Ce recueil de textes poétiques porte à merveille son nom. Lecteurs, nous sommes plongés dans ces maisons dont nous ne voyons trop souvent que la façade. Comme le disait Cicéron, « Car si le visage est le miroir de l’âme, les yeux en sont les interprètes », alors nous regardons intensément, sans ciller, celle de Claire, Loïc, Camille (et les autres). Forcément, à tant les regarder, à tant les disséquer, c’est un peu comme si nous perdions un peu de la nôtre dans la leur, comme une danse fond deux corps en un seul mouvement.

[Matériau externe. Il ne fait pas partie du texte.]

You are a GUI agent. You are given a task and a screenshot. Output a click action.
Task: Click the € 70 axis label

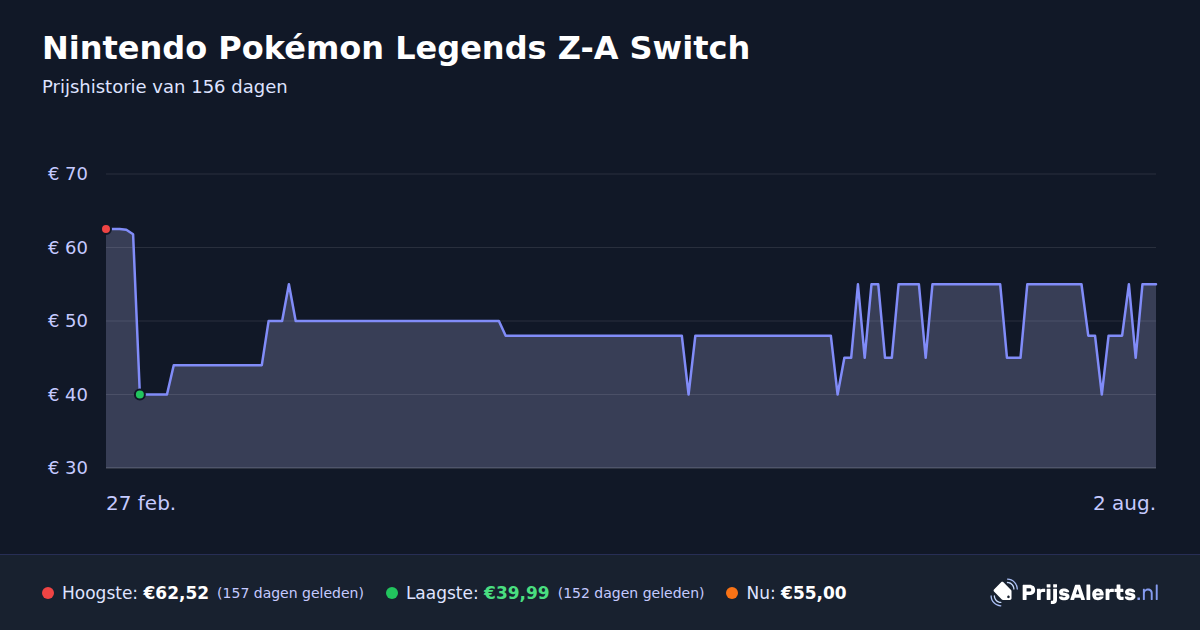pos(68,174)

Forcément, cela nous marque, au fer rouge.

Mots choisis.

Toi :

« tu aurais pu faire carrière
fonder une famille
être quelqu’un de bien
aussi
mais ce que tu veux
c’est vivre

simplement vivre

ambition du condamné à mort
rêve de gosse qui n’a pas atteint l’âge de raison
pas de dettes
pas de recettes
c’est pas tous les jours la fête
y en a où tu fatigues
où tu retiens ton poing à chaque nouveau
«tu aurais pu … »

Camille :

« …En général ce sont des hommes oui
des vrais
des qu’ont pas peur
des qui font pas dans le détail
ni dans la nuance d’ailleurs
soit t’es un homme soit t’es une femme
soit t’aimes les hommes soit t’aimes les femmes
soit t’es blanc soit t’es noir
alors d’accord ils remettent quelques trucs
en question
comme la terre est plate c’est sûr
la shoah n’importe quoi
l’effet mandela c’est dingue
mais la théorie du genre
ils mangent pas de ce pain-là … »

Marie-Christine :

« …Le septième ciel elle s’y envoie quand elle veut
des fois avec n’importe qui
des fois n’importe comment
des fois elle se réserve le droit de le privatiser
pas pour des questions de baskets
ni des affaires d’ego
marie-christine est du genre hors-norme
elle a besoin d’espaces
pas de trouver sa place. »

Les maux ont un sens.

Myriam OH possède un don rare, celui de l’acuité dans le peu de mots. Elle observe les maux avec une tendresse crue, avec un amour vache d’écorchée vive. Elle fait surgir la sensibilité de chacun à travers des images pertinentes, fortes, et un rythme qui maintient en haleine, en vie, des mots volontairement simples pour marquer la complexité de ce qui se passe de l’autre côté du miroir. En lisant ces Scènes d’intérieur sans vis-à-vis, c’est comme si nous-même nous exposions à nôtre propre regard. Pas un seul des portrait esquissés ici n’évoque au moins un peu de nous, de nos errances, de notre quête de repentir.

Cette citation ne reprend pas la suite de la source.